Danielle Navarro Nov 20, 2022

My favourite trick for working with huge data sets in R. If your dataset is larger than memory and the query result is also larger than memory, you can still use dplyr/arrow pipelines. Example:

library(arrow)
library(dplyr)

nyc_taxi <- open_dataset("nyc-taxi/")
nyc_taxi |>
filter(payment_type == "Credit card") |>
group_by(year, month) |>
write_dataset("nyc-taxi-credit")

Input is 1.7 billion rows (70GB), output is 500 million (15GB). Takes 3-4 mins on my laptop 🙂

#rstats #ApacheArrow

Show thread

Joran Nov 20, 2022

@djnavarro Whatttt?! That's amazing! 😃. Never knew that! 😊

Show thread

Danielle Navarro

@JoranJongerling Yeah, it's not well documented on the R package website. If you dig into the documentation of the underlying C++ library it talks about the backpressure feature that ensures the Dataset reader doesn't outpace the writer. I'm in the process of writing some PRs to make some of this more obvious in the vignettes, but it's a work in progress! 😁

Show thread

Joran Nov 20, 2022

@djnavarro Aaaaah, that's how it works!! 😃. Very clever trick 😃. And very cool 😊.

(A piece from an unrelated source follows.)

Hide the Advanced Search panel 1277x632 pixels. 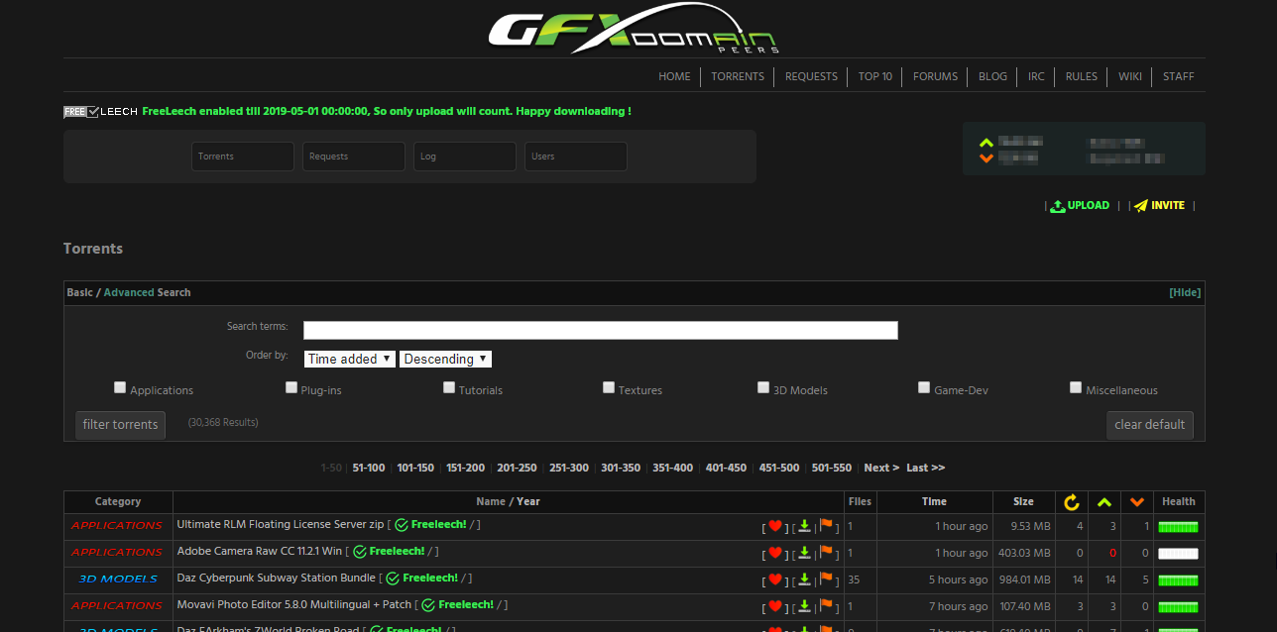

And looking forward to reading the new vignettes! Thanks in advance for making/updating them 😊

Show thread

Dr. Robert M Flight Nov 20, 2022

@JoranJongerling @djnavarro yeah, I didn't know this. That's a really neat trick. Nice to know this instead of trying to figure out some of the more esoteric "on disk" things.